### Work item
Return every line from the listing where the word "computer" occurs.

▶

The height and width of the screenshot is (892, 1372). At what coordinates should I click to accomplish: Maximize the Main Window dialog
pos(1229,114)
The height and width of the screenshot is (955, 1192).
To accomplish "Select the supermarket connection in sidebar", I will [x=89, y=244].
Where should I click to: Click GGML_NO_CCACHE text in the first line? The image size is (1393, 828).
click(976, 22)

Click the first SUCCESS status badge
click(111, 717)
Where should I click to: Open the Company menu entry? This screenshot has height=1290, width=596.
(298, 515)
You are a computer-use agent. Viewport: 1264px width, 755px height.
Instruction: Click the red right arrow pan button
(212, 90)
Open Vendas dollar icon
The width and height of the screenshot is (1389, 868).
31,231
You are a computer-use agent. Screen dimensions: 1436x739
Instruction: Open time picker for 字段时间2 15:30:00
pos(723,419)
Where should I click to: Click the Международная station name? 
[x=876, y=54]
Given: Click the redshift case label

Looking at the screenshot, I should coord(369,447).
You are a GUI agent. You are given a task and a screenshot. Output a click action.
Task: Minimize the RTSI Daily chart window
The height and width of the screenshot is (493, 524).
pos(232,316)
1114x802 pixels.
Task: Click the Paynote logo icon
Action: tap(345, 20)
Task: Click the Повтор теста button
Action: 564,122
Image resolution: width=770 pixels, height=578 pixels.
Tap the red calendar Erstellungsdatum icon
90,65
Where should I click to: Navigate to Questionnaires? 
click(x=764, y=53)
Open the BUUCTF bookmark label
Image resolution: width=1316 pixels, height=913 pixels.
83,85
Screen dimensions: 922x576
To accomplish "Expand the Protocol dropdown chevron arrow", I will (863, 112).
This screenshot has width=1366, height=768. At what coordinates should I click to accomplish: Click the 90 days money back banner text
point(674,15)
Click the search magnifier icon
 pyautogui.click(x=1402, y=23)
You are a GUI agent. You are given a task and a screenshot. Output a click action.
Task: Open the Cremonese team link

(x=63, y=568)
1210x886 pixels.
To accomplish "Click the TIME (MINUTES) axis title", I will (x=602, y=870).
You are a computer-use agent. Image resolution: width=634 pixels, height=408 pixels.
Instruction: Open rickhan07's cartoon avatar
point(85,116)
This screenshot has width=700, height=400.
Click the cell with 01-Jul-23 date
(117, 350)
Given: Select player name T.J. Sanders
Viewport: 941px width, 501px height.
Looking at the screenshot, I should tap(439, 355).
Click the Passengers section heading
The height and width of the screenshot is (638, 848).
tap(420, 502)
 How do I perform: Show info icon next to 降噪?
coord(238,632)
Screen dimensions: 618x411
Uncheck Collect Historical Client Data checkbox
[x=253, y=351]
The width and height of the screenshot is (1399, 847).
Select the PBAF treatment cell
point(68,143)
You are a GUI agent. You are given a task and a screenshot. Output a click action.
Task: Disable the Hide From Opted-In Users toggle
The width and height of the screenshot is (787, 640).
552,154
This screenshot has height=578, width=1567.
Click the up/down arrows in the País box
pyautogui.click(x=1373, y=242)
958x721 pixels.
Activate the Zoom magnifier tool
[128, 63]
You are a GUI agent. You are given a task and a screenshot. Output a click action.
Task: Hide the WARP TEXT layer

◀

### Answer for the task
You are a computer-use agent. Viewport: 1264px width, 755px height.
You are a computer-use agent. Screen dimensions: 1436x739
You are a computer-use agent. Image resolution: width=634 pixels, height=408 pixels.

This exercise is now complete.